The cityscape of New Orleans has changed significantly since Hurricane Katrina hit in 2005. Neighborhoods have been torn down and rebuilt, bearing little resemblance to what used to stand in their place. Seeing the change in buildings and streets is certainly interesting, but what truly strikes a nerve is the front row seat we as New Orleanians are given to the change and meshing of cultures. The “revitalization” of St. Claude and the surrounding neighborhoods brings insight into the delicate balance in which residents of these changing neighborhoods exist.
The existence of bars and venues on St. Claude, in the Bywater, Marigny, and St. Roch neighborhoods, has always been known, yet its popularity seems to have skyrocketed in the past few years. Prices for rent have almost doubled since before Katrina, and longtime residents who have lived in their homes for generations are seeing changes that are difficult to ignore. Scores of young, white musicians and artists now live in what had been historically black neighborhoods, and the feeling of uncertainty is palpable as the neighborhood and its residents try to decide exactly what it will become. Plans for a streetcar line to run down St. Claude and the brand new Healing Center (which offers yoga classes and an organic food co-op, among other things) are juxtaposed against the decrepit food markets and Family Dollar buildings. This mixing of cultures brings about an air of absurdity that seems to only be able to exist in New Orleans.
“Moving to the Bywater won’t make you cool; it will just get you shot.” This is a quote comes from a New Orleans business owner, who has lived in the city his entire life and seen his fair share of changing neighborhoods. Though it seems blunt and simplistic, it touches upon a serious issue which can be easily overlooked: crime. This influx of people can translate into an influx of targets; offenders prey upon victims who seem out of their element, and the element on St. Claude is presently undefined. Another component to this theme of easy and constant crime is that it is not hard, under certain circumstances, for people to forget exactly where they are. The garage-rock band playing inside the venue does not make this neighborhood any safer outside; it only makes this neighborhood more bizarre. Coming home to find houses broken into, bicycles stolen, and blocks shut down because of shootings should not be so surprising. It is not ridiculous that one’s car was stolen while one watched L.A. Guns perform; it is slightly ridiculous that L.A. Guns performed in the Ninth Ward. The failure to recognize what is going on is what makes this neighborhood dangerous to those who prefer to stay unaware.

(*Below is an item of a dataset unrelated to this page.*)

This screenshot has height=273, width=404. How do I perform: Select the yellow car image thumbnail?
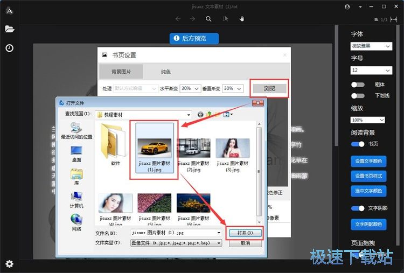pyautogui.click(x=155, y=149)
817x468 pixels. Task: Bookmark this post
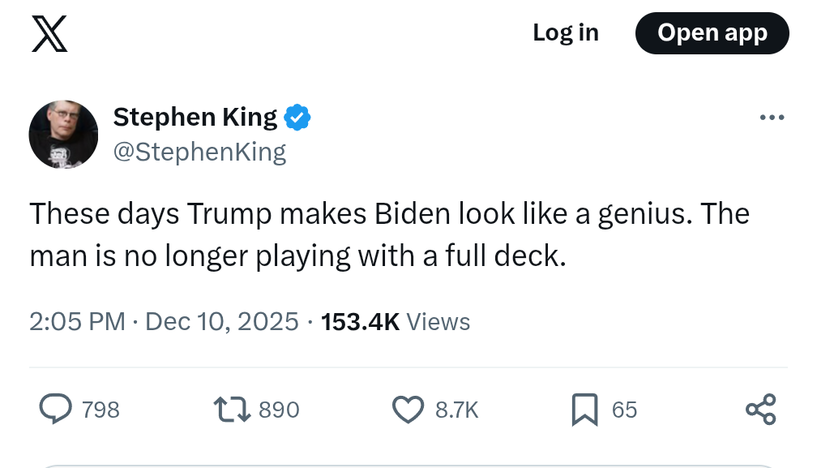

Incidents of crime are obvious repercussions of the clashing of cultures, and they fall squarely on the negative side. Yet, when one looks on a more personal level, the culture clash affects more than just crime, and is not always negative. It is present in daily interactions between neighborhood residents, and at times it makes itself so apparent one simply cannot look away. It is difficult to ignore the older lady with three teeth when she’s kidnapping you into a bathroom with her “to protect you,” or when she’s jumping up on stage to sing with a well-established and popular band in her bra. This is why the revitalization, gentrification, renaissance, or whatever one wishes to call it on St. Claude cannot be ignored. It is in your face, and it is working itself out in strange ways which affect all who venture into these neighborhoods. It truly displays just how peculiar and inexplicable life in New Orleans can be.
“Why do y’all all want to live here?” This question was posed to me by an older black man, around 75, while I stood outside of a show. He went on to explain that he had noticed the new trend in his neighborhood, and the ones adjacent to that, and he could not grasp it. “Don’t y’all want to stay Uptown?” he asked. He had some decent points. Why does it seem as if entire groups of people have begun a mass exodus from Uptown to the Bywater? What is it about this neighborhood that holds such a draw? For one, there are the venues. This neighborhood has become especially appealing for musicians since some of the best venues presently in New Orleans line St. Claude. These venues are in close proximity not only to one another but to the surrounding neighborhoods. Another reason may be the opportunity for art, as the Marigny/Bywater has become the hot spots in the city for galleries, installation art, and performances. Though it may be confusing to some, all of these elements are attracting a different group of people than longtime residents are used to.
If St. Claude had no appeal, there would be no street car plan. If property owners did not see an opportunity for money to be made out of this new, changing culture, there would be no Healing Center and the plans for re-development in the neighborhood would never have come about. All of these plans and changes may be successful, and ten years down the line St. Claude may be a thriving, prosperous community without blight. Or, developers may tire of trying to change a community which has strong roots and even stronger will. Either way, in this strange, interim period, it is important to witness the aforementioned absurdity. If the images of graffiti condemning “Black Metal Fags” next to long-abandoned buildings and residents on their porches across from signs that call all to “Support Local Art” aren’t an apt enough display, perhaps the feeling must be experienced. The atmosphere can be described over and over, but some things you just have to see for yourself.